7.    Limited Disclosure. Employee agrees, prior to any public disclosure by the Company, not to disclose any information regarding the substance of this Agreement, except to Employee’s spouse, tax advisor, an attorney with whom Employee chooses to consult regarding Employee’s consideration of this Agreement and/or to any federal, state or local government agency.
8.    Return of DuPont Property.
a.    Employee affirms that Employee has returned all of Employer’s property, documents, and/or confidential information in Employee’s possession or control, whether in hard copy of electronic format. Employee also affirms that Employee is in possession of all of Employee’s property that Employee had at Employer’s premises and that Employer is not in possession of any of Employee’s property.
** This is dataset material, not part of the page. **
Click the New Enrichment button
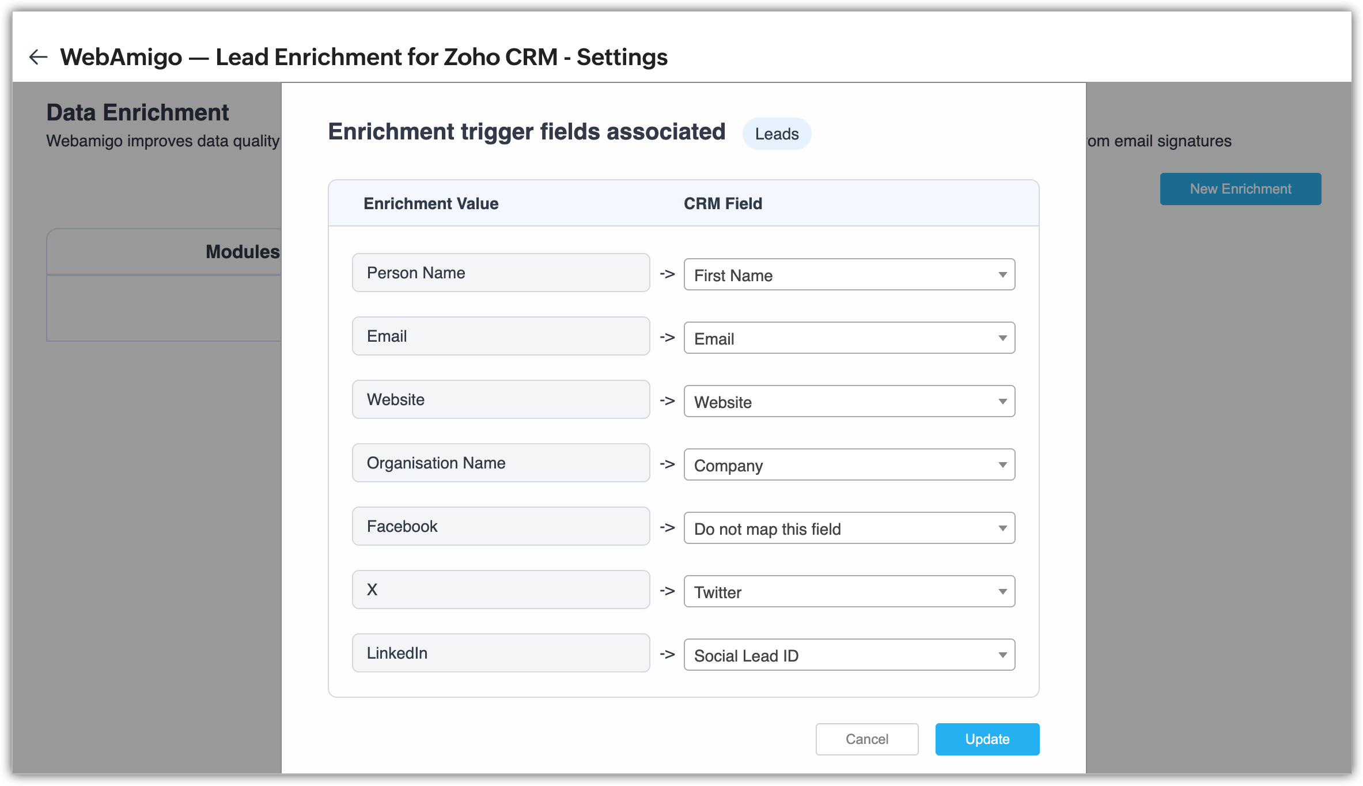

b.    Notwithstanding any other provision of this Agreement or any other agreement with or policy of Employer or any other Releasee, pursuant to the federal Defend Trade Secrets Act of 2016, Employee shall not be held criminally or civilly liable under any federal or state trade secret law for the disclosure of a trade secret that: (A) is made (i) in confidence to a federal, state, or local government official, either directly or indirectly, or to an attorney; and (ii) solely for the purpose of reporting or investigating a suspected violation of law; or (B) is made to Employee’s attorney in relation to a lawsuit for retaliation against Employee for reporting a suspected violation of law; or (C) is made in a complaint or other document filed in a lawsuit or other proceeding, if such filing is made under seal.
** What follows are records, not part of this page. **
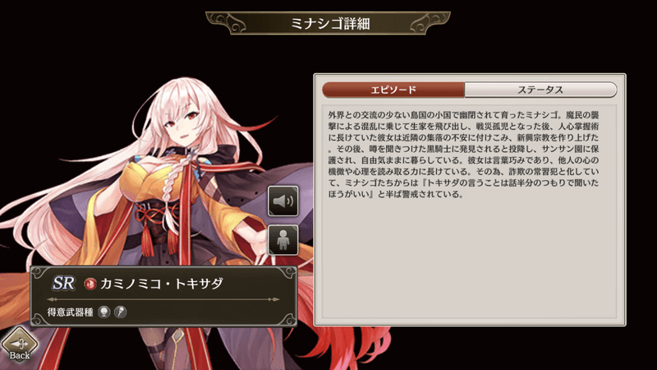Tap the episode description text

click(x=463, y=155)
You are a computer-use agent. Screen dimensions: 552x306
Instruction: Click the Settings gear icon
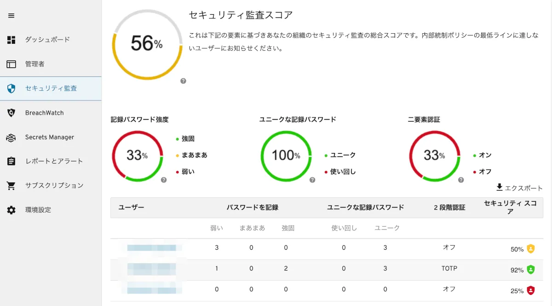[12, 210]
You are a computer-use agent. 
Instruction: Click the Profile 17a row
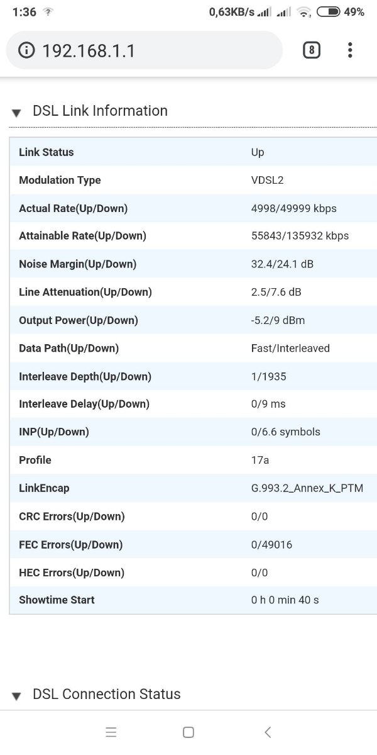click(193, 460)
9.    Rights in Connection With Investigations. Notwithstanding any of the foregoing to the contrary, nothing in Agreement or any other policy or agreement with Employer or any other Releasee shall be construed to prohibit Employee from reporting possible violations of law or regulation to any governmental agency or entity, including but not limited to the Department of Justice, the Securities and Exchange Commission, the Congress and any Inspector General, or making other disclosures that are protected under the whistleblower provision of law or regulation. Employee is not required to obtain prior approval or notify Employer that such reports or disclosures have been made. Furthermore, Employee’s cooperation with and participation in any investigation by, or action taken by, federal, state or local administrative agencies, regulatory agencies or law enforcement agencies will not violate any provision of this Agreement.
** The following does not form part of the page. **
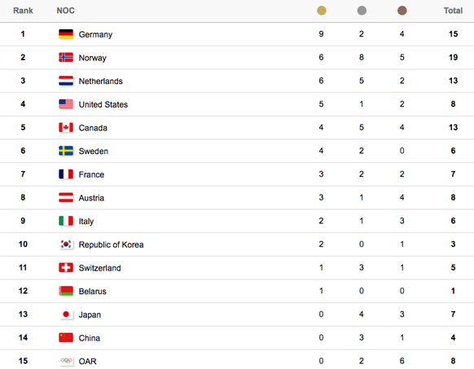474x369 pixels.
Task: Click Norway's total of 19 medals
Action: [453, 57]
10.    Cooperation. Following the termination of Employee’s employment, Employee agrees to cooperate with Employer in any reasonable manner as Employer may request, including, but not limited to, furnishing information to and otherwise consulting with Employer, and assisting Employer in any litigation or potential litigation or other legal matters in which Employer (or any of the Releasees) and Employee are not adverse, provided that such litigation or potential litigation or other legal matters concern or relate to Employee’s employment with Employer, including, but not limited to, meeting with and fully answering the questions of Employer or its representatives or agents, and testifying and preparing to testify at any deposition or trial. Employer agrees to compensate Employee for any reasonable and documented out-of-pocket expenses incurred as a result of such cooperation.
11.    Governing Law and Interpretation. This Agreement shall be governed and conformed in accordance with the laws of the State of Delaware without regard to its conflict of laws provision. Any action arising out of or relating to this Agreement or Employee’s employment or termination of employment shall be brought exclusively in the state or federal courts of the State of Delaware, and the Parties expressly consent to the jurisdiction and venue of such courts. In the event of a breach of any provision of this Agreement, either party may institute an action specifically to enforce any term or terms of this Agreement and/or seek any damages for breach. Should any provision of this Agreement be declared illegal or unenforceable by any court of competent jurisdiction and cannot be modified to be enforceable, excluding the general release language, such provision shall immediately become null and void, leaving the remainder of this Agreement in full force and effect.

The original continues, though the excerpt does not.